A staged migration moves mailboxes in batches over a determined period. It requires the use of the Directory Synchronization tool, which replicates your accounts from the on-premises Active Directory database. By the end of the process, all mailboxes will be hosted in Office 365.
During the migration, Office 365 users will still have the ability to send and receive emails from users that haven’t migrated over yet. The only resources users won’t be able to access are calendars and delegates.
2. Cutover Migration
A cutover migration is an immediate transition from an on-premises Exchange system to Office 365. All your resources are migrated at once, including mailboxes, contacts and distribution groups. With this migration, you cannot select specific objects to migrate, and once the move is complete, everyone will have an Office 365 account.
This Office 365 migration method is best if you’re currently using Exchange 2003, 2007, 2010 or 2013 and have less than 2,000 mailboxes. In fact, Microsoft recommends the cutover migration for companies with less than 150 users to the amount of time it takes to migrate so many accounts.
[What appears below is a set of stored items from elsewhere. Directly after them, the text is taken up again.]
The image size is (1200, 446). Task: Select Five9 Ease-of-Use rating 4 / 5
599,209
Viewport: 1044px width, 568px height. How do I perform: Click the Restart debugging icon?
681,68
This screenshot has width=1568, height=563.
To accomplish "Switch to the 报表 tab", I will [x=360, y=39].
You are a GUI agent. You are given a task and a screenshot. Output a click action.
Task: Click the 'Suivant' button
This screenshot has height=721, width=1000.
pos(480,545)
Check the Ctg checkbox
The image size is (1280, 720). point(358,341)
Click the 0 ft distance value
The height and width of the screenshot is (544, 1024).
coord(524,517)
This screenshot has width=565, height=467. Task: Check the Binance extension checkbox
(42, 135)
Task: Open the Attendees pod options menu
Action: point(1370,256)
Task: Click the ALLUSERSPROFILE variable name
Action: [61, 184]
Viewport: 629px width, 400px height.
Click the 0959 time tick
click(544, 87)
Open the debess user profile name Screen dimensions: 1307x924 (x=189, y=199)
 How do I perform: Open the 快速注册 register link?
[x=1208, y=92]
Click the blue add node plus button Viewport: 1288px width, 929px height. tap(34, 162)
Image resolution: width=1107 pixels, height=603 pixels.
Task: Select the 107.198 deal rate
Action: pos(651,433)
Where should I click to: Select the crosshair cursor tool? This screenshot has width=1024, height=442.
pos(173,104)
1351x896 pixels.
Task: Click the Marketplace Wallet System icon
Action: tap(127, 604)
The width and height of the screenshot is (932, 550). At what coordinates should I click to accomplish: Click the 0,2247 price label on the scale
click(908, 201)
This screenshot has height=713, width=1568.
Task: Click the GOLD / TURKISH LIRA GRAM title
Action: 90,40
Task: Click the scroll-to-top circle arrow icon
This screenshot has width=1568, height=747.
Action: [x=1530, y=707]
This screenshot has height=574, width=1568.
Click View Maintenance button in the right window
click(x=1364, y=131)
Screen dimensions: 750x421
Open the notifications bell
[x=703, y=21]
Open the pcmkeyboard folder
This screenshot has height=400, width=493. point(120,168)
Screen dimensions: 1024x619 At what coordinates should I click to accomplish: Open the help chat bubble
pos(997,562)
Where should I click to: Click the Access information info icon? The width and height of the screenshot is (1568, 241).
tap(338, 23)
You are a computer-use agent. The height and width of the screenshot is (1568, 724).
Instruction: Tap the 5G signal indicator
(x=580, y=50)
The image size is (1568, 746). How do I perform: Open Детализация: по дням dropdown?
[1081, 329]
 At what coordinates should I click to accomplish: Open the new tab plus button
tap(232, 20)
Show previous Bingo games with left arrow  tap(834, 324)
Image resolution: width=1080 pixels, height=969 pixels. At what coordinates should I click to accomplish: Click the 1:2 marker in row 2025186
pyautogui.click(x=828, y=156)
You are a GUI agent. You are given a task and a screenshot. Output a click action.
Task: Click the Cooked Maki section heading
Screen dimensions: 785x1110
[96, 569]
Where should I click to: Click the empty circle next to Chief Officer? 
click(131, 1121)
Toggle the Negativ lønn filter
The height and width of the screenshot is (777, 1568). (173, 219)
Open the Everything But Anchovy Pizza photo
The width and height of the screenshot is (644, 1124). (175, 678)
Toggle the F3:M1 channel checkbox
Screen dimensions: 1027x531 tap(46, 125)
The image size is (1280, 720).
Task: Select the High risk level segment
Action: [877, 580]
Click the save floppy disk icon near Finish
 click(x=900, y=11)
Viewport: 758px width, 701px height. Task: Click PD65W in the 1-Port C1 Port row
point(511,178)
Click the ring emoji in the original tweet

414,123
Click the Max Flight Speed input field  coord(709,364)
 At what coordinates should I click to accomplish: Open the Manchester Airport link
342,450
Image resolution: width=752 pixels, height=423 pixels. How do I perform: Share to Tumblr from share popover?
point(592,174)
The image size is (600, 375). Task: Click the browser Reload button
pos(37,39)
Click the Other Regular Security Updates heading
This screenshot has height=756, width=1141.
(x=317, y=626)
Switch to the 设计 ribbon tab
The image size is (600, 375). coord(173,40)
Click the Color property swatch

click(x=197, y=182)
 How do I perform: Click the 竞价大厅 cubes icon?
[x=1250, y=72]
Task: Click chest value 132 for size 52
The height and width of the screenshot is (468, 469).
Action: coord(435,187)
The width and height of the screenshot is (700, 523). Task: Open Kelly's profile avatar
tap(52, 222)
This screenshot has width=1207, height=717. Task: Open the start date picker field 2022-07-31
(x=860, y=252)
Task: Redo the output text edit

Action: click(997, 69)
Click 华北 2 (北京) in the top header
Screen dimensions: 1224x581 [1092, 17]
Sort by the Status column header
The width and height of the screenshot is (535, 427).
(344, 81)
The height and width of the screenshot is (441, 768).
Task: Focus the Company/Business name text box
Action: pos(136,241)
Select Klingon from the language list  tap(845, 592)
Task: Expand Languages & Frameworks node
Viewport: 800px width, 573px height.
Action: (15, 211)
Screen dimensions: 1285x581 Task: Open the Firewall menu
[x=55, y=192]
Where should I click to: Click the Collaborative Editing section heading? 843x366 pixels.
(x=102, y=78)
One thing to note: every user’s Outlook profile will need to be reconfigured to connect to Office 365.
3. Hybrid Migration
The Office 365 hybrid migration allows you to integrate Office 365 with your on-premises Exchange servers and your existing directory services. As a result, you can synchronize and manage user accounts for both environments.
With a hybrid migration, you’re able to move mailboxes in and out of Exchange Online. You can even pick and choose which mailboxes to keep on-premises and which to migrate to Office 365. Plus, you can synchronize passwords and introduce single sign-on to your team to make it easier to log in to both environments.
If you’d like to use a hybrid migration, you need more than 2,000 mailboxes. It’s also necessary to have Exchange 2010 or later. If you don’t, you must install at least one on-premises Exchange 2013 or Exchange 2010 Service Pack 3 (SP3) server to enable hybrid deployment connectivity.
4. IMAP Migration
While the other three Office 365 migration types depend solely on Exchange, an IMAP (Internet Message Access Protocol) migration allows you to transition users from Gmail or any other email system that supports IMAP migration.
An IMAP migration pulls information from your source mailboxes and hands it over to Office 365. However, IMAP migration doesn’t transition anything other than email. Calendar items, tasks and contacts all stay in the original inbox and have to be migrated manually by the user.
You’ll also have to create a mailbox for each user before initiating the email migration – something other migration types automatically create for you.
IMAP migrations have a limit of 50,000 total mailboxes and 5,000,000 items. And once the migration is complete, any new mail sent to the original mailbox won’t be migrated.